━━━ Excerpted data ━━━
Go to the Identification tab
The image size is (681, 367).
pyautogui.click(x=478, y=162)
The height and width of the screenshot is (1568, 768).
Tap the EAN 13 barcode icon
━━━
• [Your objective]: Each record above is to be written out again, without any change.

• [Task result]:
Go to the Identification tab
The image size is (681, 367).
pyautogui.click(x=478, y=162)
The height and width of the screenshot is (1568, 768).
Tap the EAN 13 barcode icon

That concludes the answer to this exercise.